Remove Controller And Input Hooks For A Test
Input remappers, macros, and some controller utilities hook into games in ways anti-cheat dislikes. You don’t need to uninstall them forever. Just close them fully, then reboot once for a clean run.
Try A Clean Boot For One Launch
If you can’t tell which app is the culprit, a clean boot can narrow it down fast.
- Open System Configuration — Press Win + R, type msconfig, then press Enter.
- Hide Microsoft Services — On the Services tab, tick Hide all Microsoft services.
- Disable The Rest — Click Disable all, apply, then restart the PC.
- Test Apex — Launch the game once. If it works, re-enable services in small batches until the error returns.
Fix PC Problems That Keep Breaking Integrity Checks
If you repaired files and anti-cheat, killed overlays, and the error still returns, the issue can sit deeper in Windows or storage. These steps take longer, but they’re the ones that fix the “it keeps coming back” cases.
Install Pending Windows Updates
Windows updates can refresh system libraries and driver components that anti-cheat relies on. Install updates, reboot, then test Apex.
Update GPU Drivers With A Clean Install
Driver overlays and stale components can cause injection-style behavior. Update your GPU driver, then pick the clean install option if your installer offers it.

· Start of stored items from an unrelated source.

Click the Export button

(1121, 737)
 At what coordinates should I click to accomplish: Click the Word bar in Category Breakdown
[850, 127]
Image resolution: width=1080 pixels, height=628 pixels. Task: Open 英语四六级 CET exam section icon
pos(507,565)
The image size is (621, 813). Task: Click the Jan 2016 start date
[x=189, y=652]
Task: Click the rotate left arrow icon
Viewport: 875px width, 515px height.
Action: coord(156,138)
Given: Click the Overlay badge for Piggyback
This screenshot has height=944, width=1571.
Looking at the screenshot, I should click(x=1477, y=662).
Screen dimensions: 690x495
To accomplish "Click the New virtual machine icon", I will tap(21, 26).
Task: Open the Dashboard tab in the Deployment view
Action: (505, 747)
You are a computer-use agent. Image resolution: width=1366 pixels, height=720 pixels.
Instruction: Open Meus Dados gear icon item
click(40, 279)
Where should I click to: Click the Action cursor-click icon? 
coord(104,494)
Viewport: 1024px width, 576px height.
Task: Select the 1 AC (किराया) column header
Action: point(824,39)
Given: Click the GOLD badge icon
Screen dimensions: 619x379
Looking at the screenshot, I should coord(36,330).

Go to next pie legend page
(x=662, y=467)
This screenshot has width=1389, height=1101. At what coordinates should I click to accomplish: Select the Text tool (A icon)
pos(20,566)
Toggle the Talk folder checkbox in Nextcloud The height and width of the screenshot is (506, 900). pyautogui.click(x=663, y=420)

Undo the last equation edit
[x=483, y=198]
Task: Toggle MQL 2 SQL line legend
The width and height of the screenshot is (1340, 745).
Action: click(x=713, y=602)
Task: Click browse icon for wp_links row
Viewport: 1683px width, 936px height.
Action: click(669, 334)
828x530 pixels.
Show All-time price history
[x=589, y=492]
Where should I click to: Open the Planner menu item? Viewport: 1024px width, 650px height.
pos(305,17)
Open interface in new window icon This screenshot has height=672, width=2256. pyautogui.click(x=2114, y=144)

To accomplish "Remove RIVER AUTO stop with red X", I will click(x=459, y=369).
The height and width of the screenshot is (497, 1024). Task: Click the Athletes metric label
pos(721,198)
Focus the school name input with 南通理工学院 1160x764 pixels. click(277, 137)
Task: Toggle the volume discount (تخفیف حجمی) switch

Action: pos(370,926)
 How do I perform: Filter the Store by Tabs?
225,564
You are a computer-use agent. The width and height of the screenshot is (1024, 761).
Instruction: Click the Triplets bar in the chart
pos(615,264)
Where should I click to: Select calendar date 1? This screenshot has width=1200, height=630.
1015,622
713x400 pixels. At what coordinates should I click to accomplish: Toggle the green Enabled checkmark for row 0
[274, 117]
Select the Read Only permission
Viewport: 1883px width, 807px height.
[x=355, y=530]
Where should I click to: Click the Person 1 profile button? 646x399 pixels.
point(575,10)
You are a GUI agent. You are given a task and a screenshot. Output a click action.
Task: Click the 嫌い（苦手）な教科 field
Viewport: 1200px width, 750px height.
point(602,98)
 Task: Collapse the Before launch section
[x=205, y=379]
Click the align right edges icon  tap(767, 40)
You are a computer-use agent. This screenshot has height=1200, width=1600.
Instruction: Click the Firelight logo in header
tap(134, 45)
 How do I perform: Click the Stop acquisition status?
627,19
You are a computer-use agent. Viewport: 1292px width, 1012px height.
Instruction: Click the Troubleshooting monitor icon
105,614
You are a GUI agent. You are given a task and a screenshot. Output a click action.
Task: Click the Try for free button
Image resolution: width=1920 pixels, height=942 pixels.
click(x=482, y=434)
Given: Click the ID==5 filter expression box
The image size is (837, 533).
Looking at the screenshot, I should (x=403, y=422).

Repair Windows System Files
Damaged Windows files can block installs, services, and permissions. Run these as Administrator in Command Prompt.
- Run SFC — Type
sfc /scannowand wait for it to finish. - Run DISM — Type
DISM /Online /Cleanup-Image /RestoreHealth, then reboot.
Check The Disk For Errors
If the game sits on a drive with file system issues, integrity repairs can “work” then fail again after a reboot.
- Open A Command Prompt — Run it as Administrator.
- Schedule A Disk Check — Type
chkdsk /ffor the drive that holds Apex, then accept the restart prompt. - Let It Finish — Reboot and let Windows complete the scan.
Undo Overclocks During Testing
Unstable CPU, GPU, or RAM settings can corrupt files during downloads or patches. Reset overclocks to stock for a day, patch the game, then test. If the error disappears, stability was the root cause.
Move Apex To A Healthy Drive
On Steam, you can move the install to another library folder. In the EA app, reinstalling to a different drive is often faster than chasing repeat corruption on a failing disk.
Keep The Fix Stable And Know When To Reinstall
Once the game boots, you want it to stay that way. A few habits reduce the chance of seeing the same integrity crash again, especially after big patches.
Patch With The Launcher Open, Not Mid-Session
Leave the launcher running until the download finishes and the file check completes. Don’t put the PC to sleep mid-patch. A half-written file is a common reason the check fails on next launch.
Limit Overlay Stacking
Pick one overlay tool and keep the rest off. Stacking Steam, Discord, GPU, and recording overlays at the same time increases the chance that one hook gets flagged.
Save Your Settings Before A Full Reinstall
If nothing sticks, a reinstall can be the cleanest reset. Before you wipe it, back up your in-game settings files if you’ve tweaked binds and video settings.
- Sign Out Of The Game — Close Apex and the launcher fully.
- Back Up Config Files — Copy your local settings folder to a safe spot on your desktop.
- Uninstall Apex — Remove it from Steam or the EA app.
- Delete Leftover Anti-Cheat Files — Remove the EasyAntiCheat folder under the old install path if it remains.
- Reinstall Fresh — Install again, launch once, then restore only the settings you trust.
Collect A Clean Error Log If You Still Crash
If apex exited due to failure of game integrity keeps showing after a reinstall, write down what changed right before it started. New driver? New overlay? New security tool? That short timeline makes the next step obvious.
At that point, check the EA Help pages for the most recent anti-cheat integrity notes and any known issues that match your exact message. If a patch caused it, you may need to wait for a hotfix.